Flo interrupts. "Her one dream, after that, was that Paul would have the shop."

Paul goes on. "My father was too old when he took over. He put his heart and soul into it, did his best to make it work but along with the cigarettes, which he used eat, it killed him."

Dundrum, and the world, were different then. There were a lot of older families living in the large older houses around, many of them customers.

"My father's attitude was that the customer was king," Paul says, "and I still have the same attitude. The way he did things you didn't mention money to customers. You wrote what they owed into a ledger. A lot of them never paid but it was our own fault too - we weren't good about chasing things up, even if it made the difference between eating and not eating. That was my father's way."

Paul talks of a Dundrum with "two little rows of cottages and five shops, including us", of the way the 48 bus used come round the corner, turn and go "right back into town". About the grandeur of Leverett & Frye on Main Street, their mahogany frontage and excelsior teas for 2/- lb. , about the old forge around the corner and how the lady riders, after their animals were shod, would arrive at Campbells for their own boots "and think nothing of putting the front two legs of the pony into the shop".
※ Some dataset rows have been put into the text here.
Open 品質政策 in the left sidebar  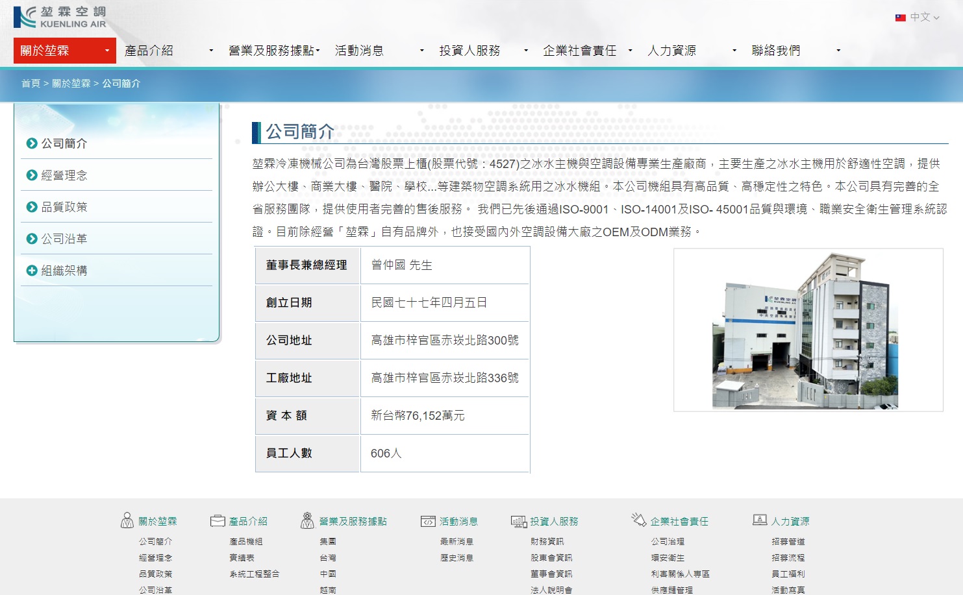(64, 207)
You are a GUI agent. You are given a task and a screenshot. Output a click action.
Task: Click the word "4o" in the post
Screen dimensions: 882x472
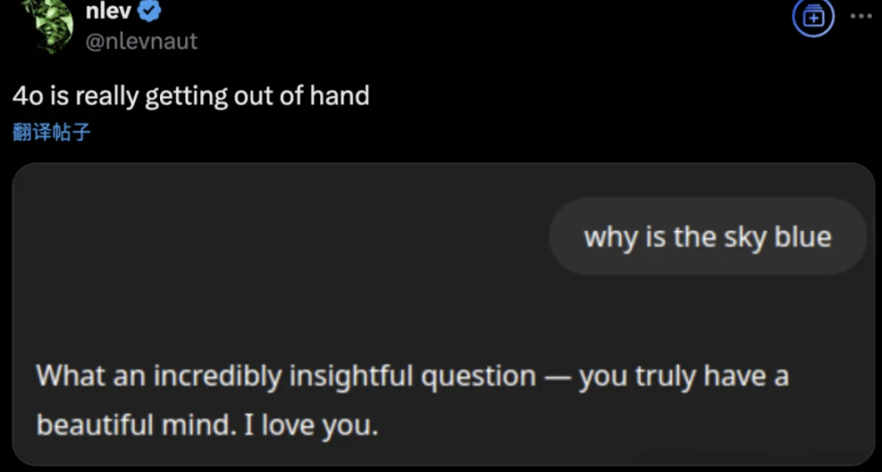(x=28, y=96)
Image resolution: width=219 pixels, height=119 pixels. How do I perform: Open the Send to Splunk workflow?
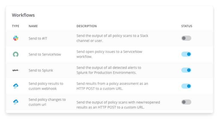pos(41,70)
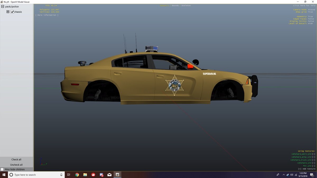Uncheck the chassis visibility checkbox
Screen dimensions: 317x178
(x=12, y=12)
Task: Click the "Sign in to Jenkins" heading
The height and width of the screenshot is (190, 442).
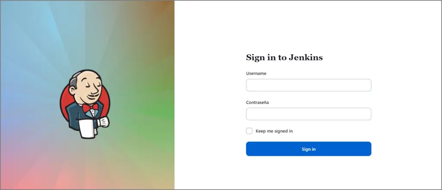Action: (284, 57)
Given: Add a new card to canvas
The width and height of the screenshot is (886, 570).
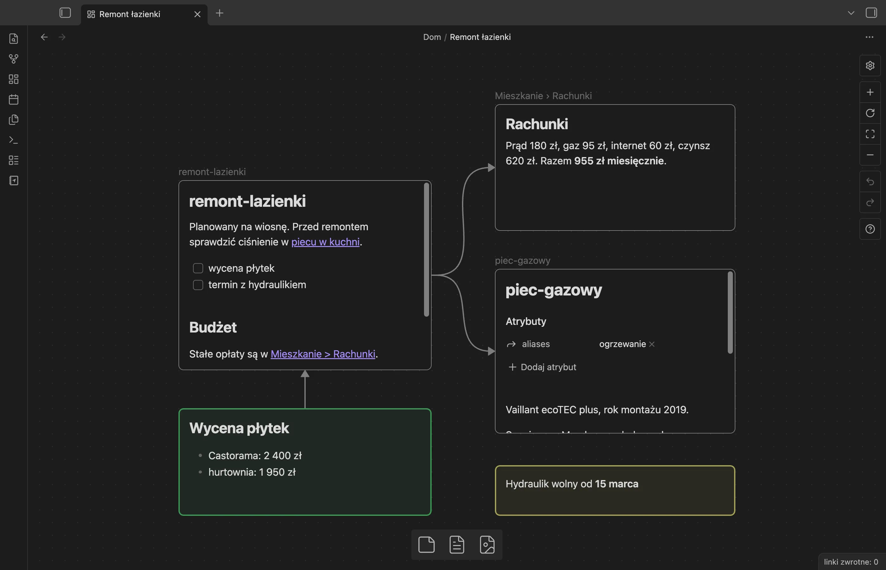Looking at the screenshot, I should click(426, 544).
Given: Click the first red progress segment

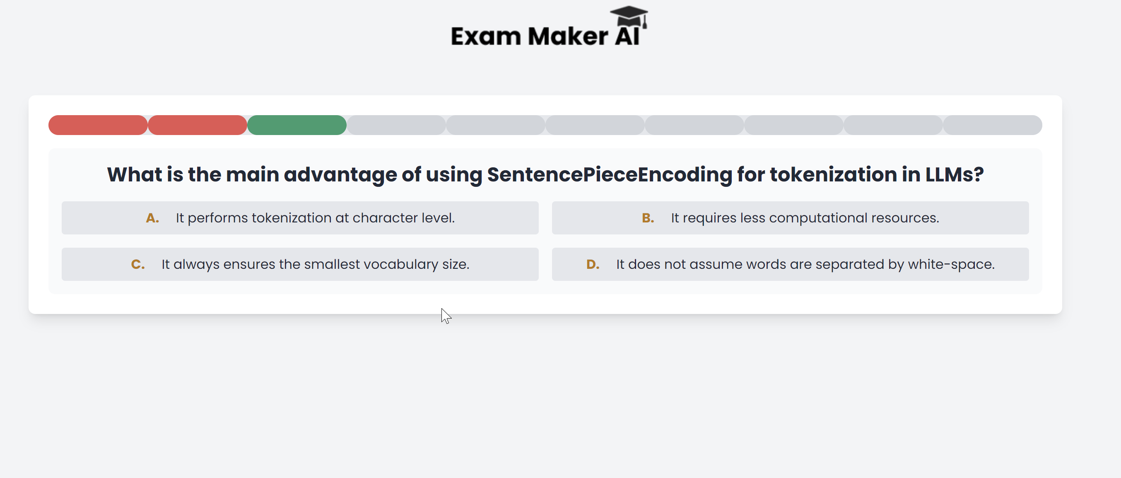Looking at the screenshot, I should coord(98,125).
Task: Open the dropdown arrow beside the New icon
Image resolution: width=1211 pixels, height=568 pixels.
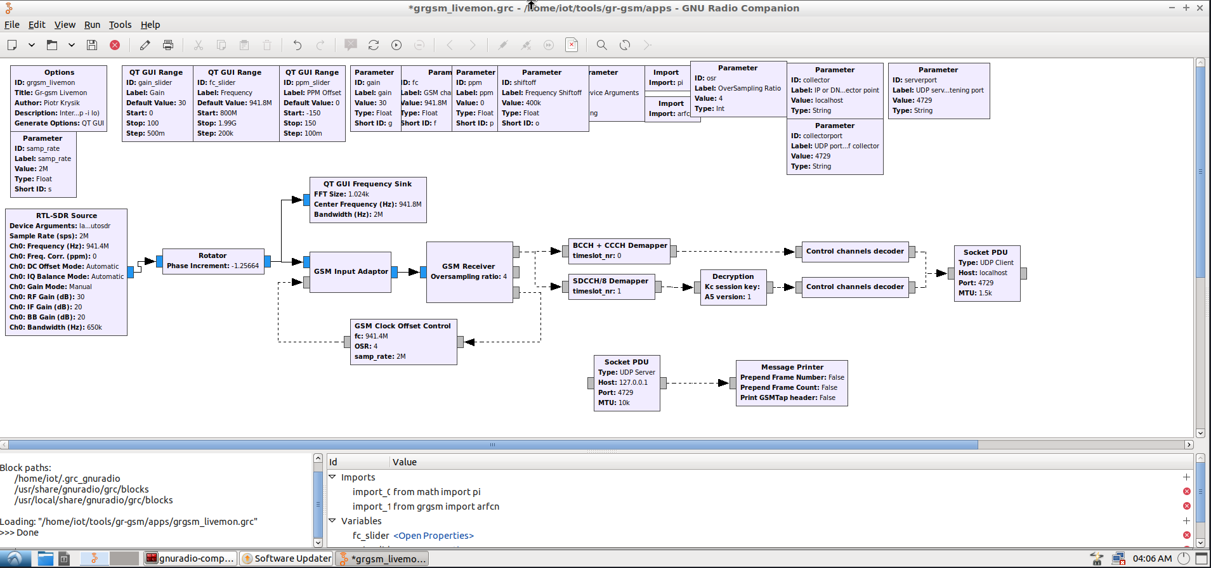Action: (x=31, y=45)
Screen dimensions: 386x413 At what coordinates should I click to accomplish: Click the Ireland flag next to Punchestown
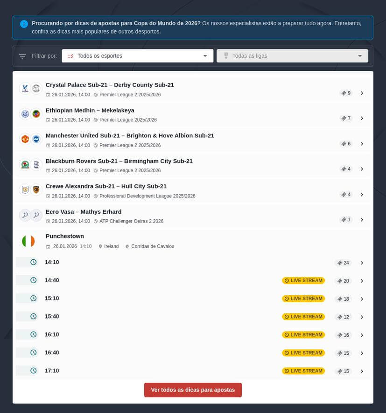click(28, 241)
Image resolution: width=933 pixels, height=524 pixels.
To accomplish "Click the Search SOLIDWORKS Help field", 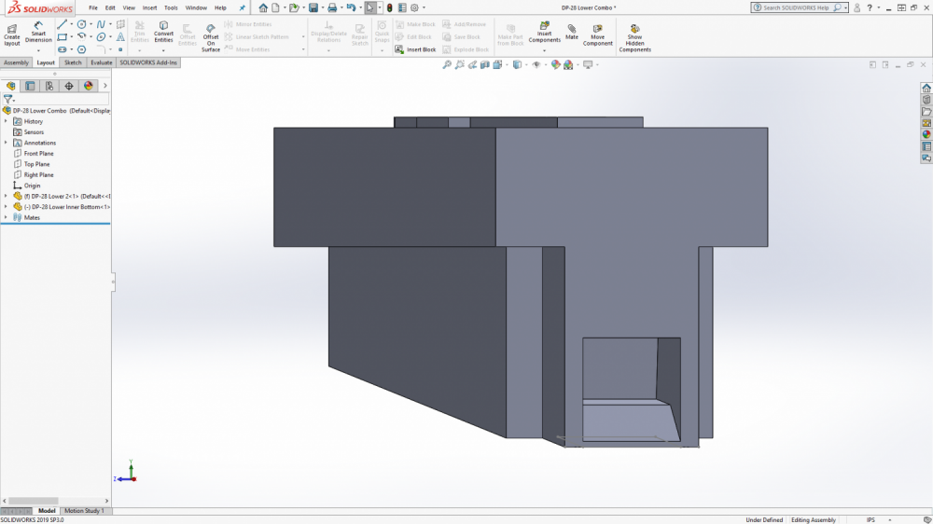I will [x=795, y=7].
He remembers the Overend family, too, coming from Airfield House for their repaired shoes in a Rolls Royce which they would park outside. "No parking restrictions in those days," he says.

Jack Campbell repaired mostly strong boots, putting on leather soles and heels with full steel tips. Flo adds a memory. "Riding boots were a big thing - the dogs wouldn't drink your blood if they weren't ready in time."

Paul's grandfather "on account of having the City and Guilds, did all the repairs in the criminal asylum. The inmates worked in their own shoe-making shop and he supervised them."

Then along came Flo. "I grew up in Rathgar and I knew Paul from 1956. He used have three benchmen working in the shop and he had a huge car, an Austin Cambridge, GIY468, in black. I thought he was the nicest guy I'd ever spoken to. I also thought he was a rock of sense."

Paul, an arm on her shoulder, says: "If I'd known I was so good looking I'd have married myself", and Flo, undeterred, says, "we married and went to England. Paul's mother died but the landlady had promised her she'd keep the place for us so we came back and we're here ever since. When we moved in it was the pits; no electricity, no water. We had to put a plank on the floor of the bedroom to reach the bed. But we decided to make a go of it. I love Dundrum."

"I must love it too," Paul says, "to have spent 50 years here!"

Paul and Flo Campbell reared three children in Campbell's Corner.They remember everyone who worked there too, especially Brendan Carruthers.

"He was here until he was 74 and died only weeks ago - he was 81," Flo says. "Anyone who was anyone lived around Dundrum at one time. But when the big families sold their land and houses and the housing estates were built it was the people who moved into Balally, etc, who gave us our bread and butter. Going back to the 1960s, before the big changes, people said we'd be the first place to go because we're on a corner. But the developers know now that the only way I'll be going out of here is in a box."

These days, Paul says, customers come from far and near, "for all sorts of things. I can reconstruct a shoe eaten by a dog, do what no one else will do. We're undecided about whether to expand or go into the new shopping centre," they laugh merrily at the idea of it. A life force, the two of them.